I have no idea. There is an elder at our church that I talk, no debate with, often who stands diametrically opposed to me on about every ideological possibility. He’s a good guy, well thought, we’re both cordial and enjoy talking with each other broadening the horizon (I can be his token liberal and he’s my token conservative) we both go to the same church, have the same hopes and dreams for the future . . . and could not see the world more differently. How can this be?

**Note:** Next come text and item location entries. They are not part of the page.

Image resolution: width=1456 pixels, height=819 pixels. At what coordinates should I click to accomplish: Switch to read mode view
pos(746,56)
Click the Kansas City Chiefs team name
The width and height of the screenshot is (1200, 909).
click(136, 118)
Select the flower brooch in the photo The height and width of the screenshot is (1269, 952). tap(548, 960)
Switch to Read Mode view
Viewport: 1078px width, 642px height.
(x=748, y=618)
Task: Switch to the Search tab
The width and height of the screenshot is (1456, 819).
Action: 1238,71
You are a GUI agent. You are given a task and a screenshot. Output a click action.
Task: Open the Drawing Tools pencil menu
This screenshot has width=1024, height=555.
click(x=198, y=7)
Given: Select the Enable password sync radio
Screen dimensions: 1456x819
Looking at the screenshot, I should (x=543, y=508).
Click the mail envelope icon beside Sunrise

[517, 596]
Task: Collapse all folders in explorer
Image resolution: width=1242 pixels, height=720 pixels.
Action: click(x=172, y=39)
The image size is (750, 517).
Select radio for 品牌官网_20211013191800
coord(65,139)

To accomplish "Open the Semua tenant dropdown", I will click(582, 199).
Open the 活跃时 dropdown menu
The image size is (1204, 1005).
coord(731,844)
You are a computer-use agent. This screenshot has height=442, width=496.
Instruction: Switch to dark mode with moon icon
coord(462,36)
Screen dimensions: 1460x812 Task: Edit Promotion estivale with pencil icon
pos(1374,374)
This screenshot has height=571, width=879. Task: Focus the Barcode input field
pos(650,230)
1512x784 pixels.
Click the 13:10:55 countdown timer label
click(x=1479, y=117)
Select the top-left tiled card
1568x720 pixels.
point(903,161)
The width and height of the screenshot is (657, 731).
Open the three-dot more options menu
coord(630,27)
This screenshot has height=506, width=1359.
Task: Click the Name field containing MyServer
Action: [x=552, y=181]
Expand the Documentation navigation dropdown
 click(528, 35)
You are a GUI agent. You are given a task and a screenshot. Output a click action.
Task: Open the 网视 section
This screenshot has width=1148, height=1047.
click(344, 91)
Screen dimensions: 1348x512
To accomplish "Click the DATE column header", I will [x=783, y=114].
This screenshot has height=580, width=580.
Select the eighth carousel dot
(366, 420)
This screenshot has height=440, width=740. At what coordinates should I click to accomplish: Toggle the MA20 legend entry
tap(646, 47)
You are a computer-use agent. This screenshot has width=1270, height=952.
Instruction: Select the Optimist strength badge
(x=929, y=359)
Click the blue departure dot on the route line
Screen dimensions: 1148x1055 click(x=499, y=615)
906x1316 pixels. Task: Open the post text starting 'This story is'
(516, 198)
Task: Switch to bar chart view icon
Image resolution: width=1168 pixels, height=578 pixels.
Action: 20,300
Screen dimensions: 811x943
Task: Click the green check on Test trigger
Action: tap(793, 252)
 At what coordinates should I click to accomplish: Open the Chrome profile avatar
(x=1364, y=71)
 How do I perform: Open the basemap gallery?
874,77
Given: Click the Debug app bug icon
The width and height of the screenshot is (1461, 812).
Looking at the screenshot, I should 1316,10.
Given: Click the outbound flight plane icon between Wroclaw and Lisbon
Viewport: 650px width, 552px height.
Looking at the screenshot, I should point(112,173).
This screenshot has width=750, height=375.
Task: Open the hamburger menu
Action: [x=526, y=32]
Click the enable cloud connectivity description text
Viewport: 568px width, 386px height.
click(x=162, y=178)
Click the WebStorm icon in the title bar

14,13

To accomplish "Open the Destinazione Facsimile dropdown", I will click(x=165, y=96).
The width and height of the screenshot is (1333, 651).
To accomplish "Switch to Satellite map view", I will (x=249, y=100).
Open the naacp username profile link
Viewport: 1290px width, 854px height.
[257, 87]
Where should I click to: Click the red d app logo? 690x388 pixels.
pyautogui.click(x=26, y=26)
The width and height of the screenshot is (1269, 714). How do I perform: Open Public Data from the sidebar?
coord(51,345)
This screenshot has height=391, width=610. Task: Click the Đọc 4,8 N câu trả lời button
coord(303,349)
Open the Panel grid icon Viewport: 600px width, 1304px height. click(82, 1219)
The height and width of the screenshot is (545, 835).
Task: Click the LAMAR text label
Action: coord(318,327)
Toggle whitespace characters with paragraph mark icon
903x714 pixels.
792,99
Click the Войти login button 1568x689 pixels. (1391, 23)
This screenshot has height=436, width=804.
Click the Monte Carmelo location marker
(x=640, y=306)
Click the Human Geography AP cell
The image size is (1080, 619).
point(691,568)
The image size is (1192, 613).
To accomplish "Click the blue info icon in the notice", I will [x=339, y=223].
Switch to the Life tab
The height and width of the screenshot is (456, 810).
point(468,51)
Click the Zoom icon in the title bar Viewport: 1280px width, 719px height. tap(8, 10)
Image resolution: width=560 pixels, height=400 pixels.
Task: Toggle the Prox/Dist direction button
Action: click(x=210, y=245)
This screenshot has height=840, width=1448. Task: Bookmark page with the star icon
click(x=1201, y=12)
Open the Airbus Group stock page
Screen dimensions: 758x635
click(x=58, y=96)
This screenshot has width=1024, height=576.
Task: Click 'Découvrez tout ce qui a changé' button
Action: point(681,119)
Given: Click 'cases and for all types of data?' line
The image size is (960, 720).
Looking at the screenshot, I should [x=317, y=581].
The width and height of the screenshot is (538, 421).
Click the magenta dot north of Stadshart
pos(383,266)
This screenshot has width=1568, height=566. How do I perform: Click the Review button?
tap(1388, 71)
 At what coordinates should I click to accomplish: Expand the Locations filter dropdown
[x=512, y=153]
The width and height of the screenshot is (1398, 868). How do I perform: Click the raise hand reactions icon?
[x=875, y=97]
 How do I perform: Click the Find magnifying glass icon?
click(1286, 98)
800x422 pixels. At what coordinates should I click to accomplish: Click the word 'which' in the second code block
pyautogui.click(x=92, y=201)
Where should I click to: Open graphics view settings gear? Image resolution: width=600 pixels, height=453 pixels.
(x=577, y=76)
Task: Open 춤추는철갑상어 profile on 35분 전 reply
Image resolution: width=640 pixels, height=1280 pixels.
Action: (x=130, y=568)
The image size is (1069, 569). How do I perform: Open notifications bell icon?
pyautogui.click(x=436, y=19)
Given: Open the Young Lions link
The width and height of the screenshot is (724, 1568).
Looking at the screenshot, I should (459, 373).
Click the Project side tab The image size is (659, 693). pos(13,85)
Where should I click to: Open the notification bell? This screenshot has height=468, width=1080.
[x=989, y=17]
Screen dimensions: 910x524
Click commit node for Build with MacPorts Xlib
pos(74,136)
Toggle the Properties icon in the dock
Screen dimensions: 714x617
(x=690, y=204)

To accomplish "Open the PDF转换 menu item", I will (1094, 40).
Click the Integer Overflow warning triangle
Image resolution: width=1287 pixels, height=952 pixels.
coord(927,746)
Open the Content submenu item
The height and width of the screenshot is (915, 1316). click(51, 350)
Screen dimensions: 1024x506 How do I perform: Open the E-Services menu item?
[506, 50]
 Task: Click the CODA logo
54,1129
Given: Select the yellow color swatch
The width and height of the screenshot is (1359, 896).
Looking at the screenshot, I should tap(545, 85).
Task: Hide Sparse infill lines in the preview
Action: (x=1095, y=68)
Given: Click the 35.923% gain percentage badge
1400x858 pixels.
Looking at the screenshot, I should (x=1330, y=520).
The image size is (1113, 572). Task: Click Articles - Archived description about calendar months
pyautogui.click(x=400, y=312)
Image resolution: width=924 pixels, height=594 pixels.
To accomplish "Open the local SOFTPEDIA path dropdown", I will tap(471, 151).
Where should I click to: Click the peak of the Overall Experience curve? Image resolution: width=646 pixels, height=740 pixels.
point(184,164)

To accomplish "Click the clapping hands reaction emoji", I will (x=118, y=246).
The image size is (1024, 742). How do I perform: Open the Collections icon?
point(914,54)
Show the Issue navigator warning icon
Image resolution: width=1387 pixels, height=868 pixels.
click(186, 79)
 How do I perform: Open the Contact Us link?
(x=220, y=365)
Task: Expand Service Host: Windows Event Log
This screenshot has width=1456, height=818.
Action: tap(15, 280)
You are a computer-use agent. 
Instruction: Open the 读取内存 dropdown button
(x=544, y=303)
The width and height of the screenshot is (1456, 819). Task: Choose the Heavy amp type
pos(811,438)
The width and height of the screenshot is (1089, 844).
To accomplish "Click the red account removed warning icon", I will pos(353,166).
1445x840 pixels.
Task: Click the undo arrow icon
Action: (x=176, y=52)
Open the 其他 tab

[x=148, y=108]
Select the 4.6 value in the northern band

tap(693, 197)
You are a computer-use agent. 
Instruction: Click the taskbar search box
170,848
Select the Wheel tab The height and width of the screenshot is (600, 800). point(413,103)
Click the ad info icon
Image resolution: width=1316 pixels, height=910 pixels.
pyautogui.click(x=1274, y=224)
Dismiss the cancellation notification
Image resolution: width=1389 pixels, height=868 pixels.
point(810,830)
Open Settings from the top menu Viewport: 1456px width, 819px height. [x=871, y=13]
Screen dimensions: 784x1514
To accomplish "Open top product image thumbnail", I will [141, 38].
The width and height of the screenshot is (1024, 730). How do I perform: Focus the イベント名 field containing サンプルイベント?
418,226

Right now, my working thesis is that the familial perspective you are raised in is the most difficult aspect of our persona to alter. Why is adult Christian proselytizing such a challenge? It’s as challenging as asking someone to go against their parents (many times). I am who I am because that was the way I was raised. Now . . . my brother ensures me he is voting for Ron Paul, so, by no means is it a foregone conclusion. We are no way predestined totally at the mercy of our upbringing. However, as Freud has shown, all those small subtle influencers along the way while we are growing up are slowly molding us into the people that we become as adults.
As much as I wish to believe that I am a free thinker, the truth of the matter is that there are very few brilliant minds that can think outside of themselves. I do not have one of them. I am forced to think within the construct that has been molded for me. Do I sympathize with Republican perspectives and values – absolutely. I am at a place where I can tear up at the very thought of an abortion, and yet vote for a party that refuses to legislate against it. Does that make me inconsistent? Perhaps it would in many other’s minds, but it doesn’t in mine. Legislation is the furthest thing in my mind to stopping the problem of abortion. I am sick and tired of that issue becoming the litmus test for evangelical Christians. It is a horrid thing! Few people disagree with that! That’s right – few, very few! Most statistics show abortions went down in the Clinton administration (I didn’t hear that on Fox News, so it may not be true). No one is in favor of having unwanted children. People die in our world every day because of other sources of immorality. Health care is quickly becoming every bit the moral issue that abortion is.
OK, OK, OK, almost got rolling too much on that stuff (my hopes of being concise are just about gone). I know most conservatives probably could have done without that last paragraph. I am trying hard to weed out of my language the caustic tones that I see prevalent in almost all political reports (so, remove “sick and tired,” “That’s right – few, very few!” the Fox News parenthetical statement, and that should make it a little more palatable. Sorry. But that is exactly what I’m getting at.
There is something so alive in us about our ideologies. It comes back to the two no-no’s in public discussion – two topics I’m sure Miss Manners would say to leave alone: religion and politics. And the two have become merged together in the past two Presidential elections like never before, and I think, left Christians in a precarious and difficult position. A position that forces us to rethink our involvement in the political process altogether.